Seydoni est capable de réaliser un film cow-boy en mooré..."
mercredi 3 novembre 2004.

 

Il est économiste, ancien cadre de la Banque Mondiale, homme d’affaires, musicien. Seydou Richard Traoré vit depuis quelques années en Suède.

En mission dans son pays, nous l’avons rencontré le 13 octobre 2004. Dans cet entretien qui mêle humour et franchise, le patron de Seydoni Productions parle de sa vie, de ses projets, des "Tamani", de la musique burkinabè et bien d’autres questions.

Sidwaya plus (SP) : Richard Seydou Traoré est-il en vacances au Faso ?

Richard Seydou Traoré (RST) : Rires. Je suis en mission si l’on tient compte de la liste des pays que je vais traverser avant mon retour en Suède. Je change ma base chaque année. Il y a deux ans j’étais au Burkina avec toute ma famille. Maintenant je suis basé en Suède, scolarité des enfants oblige. Ici je ne suis pas en vacances mais en mission pour le Burkina, le Ghana et le Mali. Dans ces pays nous avons des filiales.

SP : Que devient Richard Seydou Traoré ?

RST : Grands rires.
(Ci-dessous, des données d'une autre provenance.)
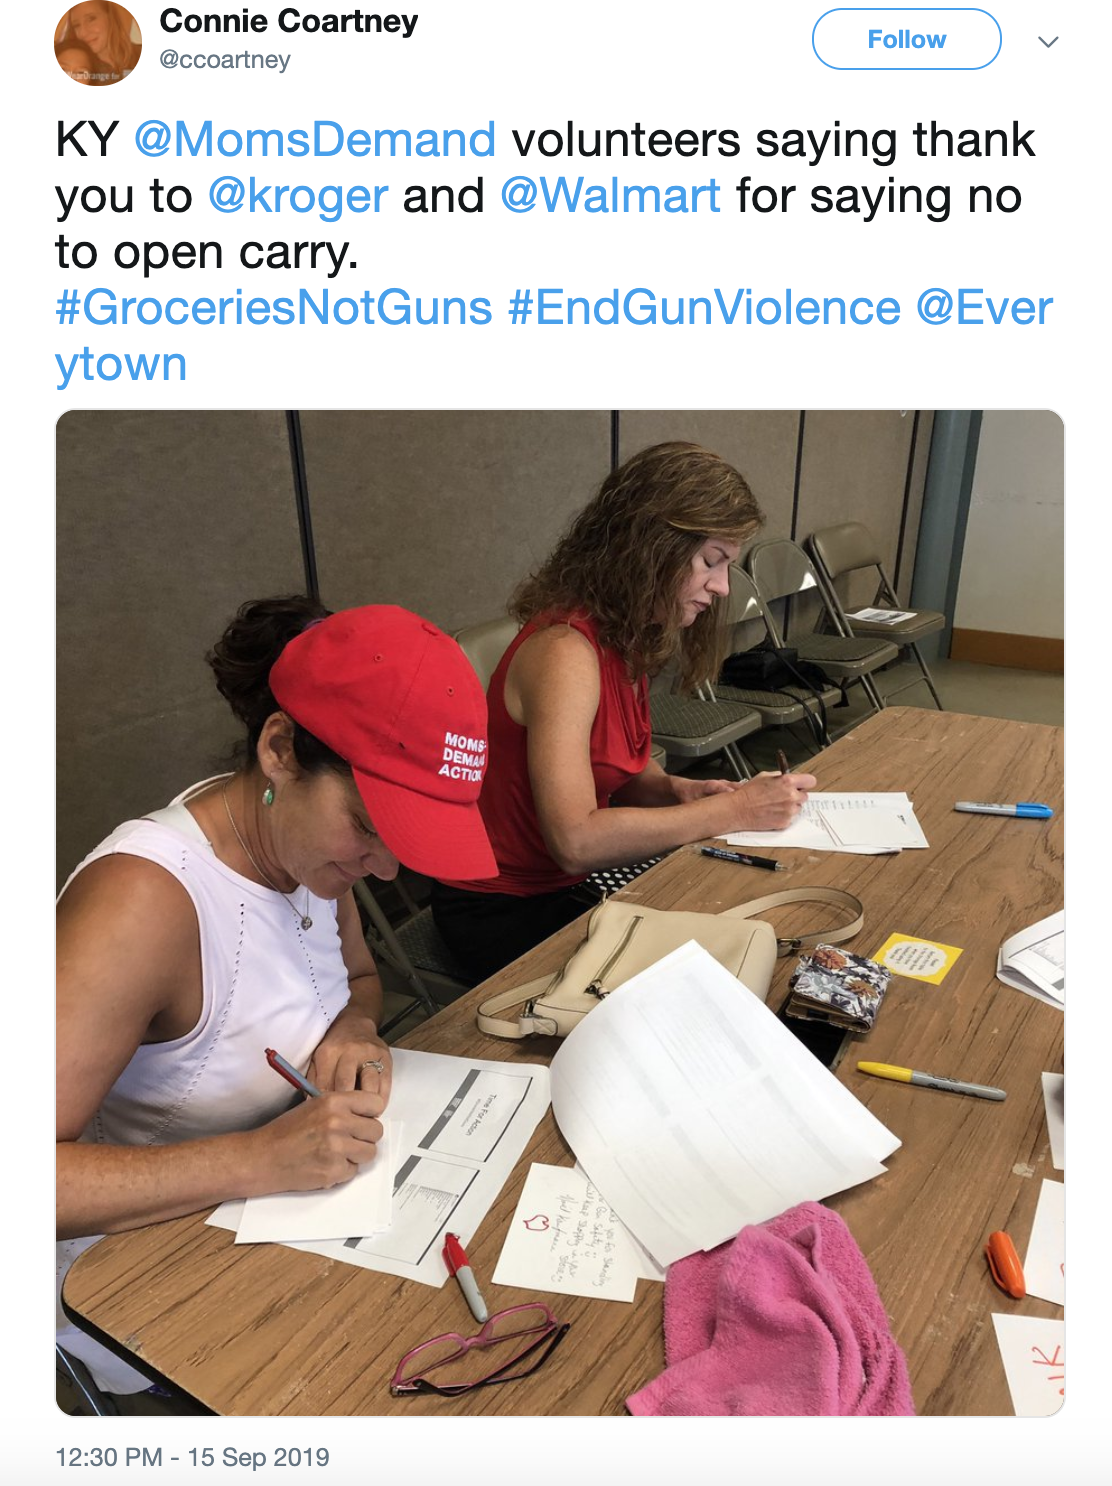
Task: Select the #EndGunViolence hashtag
Action: (x=704, y=307)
Traoré Seydou Richard est resté toujours ce que vous avez connu. J’ai fait "un master of business administration" en 1987 et un diplôme de troisième cycle en gestion des entreprises. Je suis économiste. Pendant mes études, je faisais de la musique. Ce qui m’a permis de payer mes études et de faire autre chose. En 1987, j’étais à la Banque mondiale. Et j’ai pris un an de disponibilité pour aller en Suède, cela parce que quand j’étudiais aux Etats-Unis en 1980, j’ai rencontré une Suédoise qui est devenu ma conjointe. Je lui avais promis que si elle venait passer quatre ans au Burkina, j’en ferais autant dans son pays. Et en 1987, c’était donc à mon tour d’aller passer au moins une année là-bas. Donc, j’ai pris une disponibilité d’un an. Quand je suis arrivé en Suède, j’ai eu beaucoup de chances parce que l’université avait besoin d’enseignants dans le domaine du marketing en année de licence.

Ensuite, il y avait un projet pour mettre en relation les investisseurs suédois et ceux du Tiers-monde. Moi, j’ai préféré prendre la zone Afrique de l’Ouest. C’est ainsi que j’ai réalisé l’étude de marché. J’ai évalué les représentants pour ces sociétés. C’est ce qui m’a amené dans les affaires. Par la suite, j’ai préféré créer ma propre société de consultation de développement et de "trading" ( CDT) au lieu de revenir à la Banque mondiale. D’où le nom de CDT International. Et la grande confusion que font les gens, c’est que Seydoni n’est pas une société. Seydoni est une division de CDT International, du moins pour le moment. Nous sommes en train de travailler en ce moment avec le notaire pour séparer les deux, pour qu’il ait Seydoni Burkina S.A, une société au capital de 100 millions et CDT International Burkina S.A, une société au même capital.

SP : La CDT a - t-elle des racines en Suède ?

RST : Je peux dire que la CDT International est une société de droit commun burkinabè. Elle n’a pas de racines ailleurs. Elle n’est pas une succursale de la société suédoise. L’ancienne est une société carrément suédoise, même si elle est gérée par moi. Les employés sont tous Suédois. Et elle n’a rien à voir avec celle d’ici. Il n’y a pas de racines doubles ; pour moi des deux côtés, je suis actionnaire majoritaire des deux sociétés ou même des quinze sociétés aujourd’hui. Je passe six mois de mon temps au Burkina et en Afrique de l’Ouest et le reste en Suède.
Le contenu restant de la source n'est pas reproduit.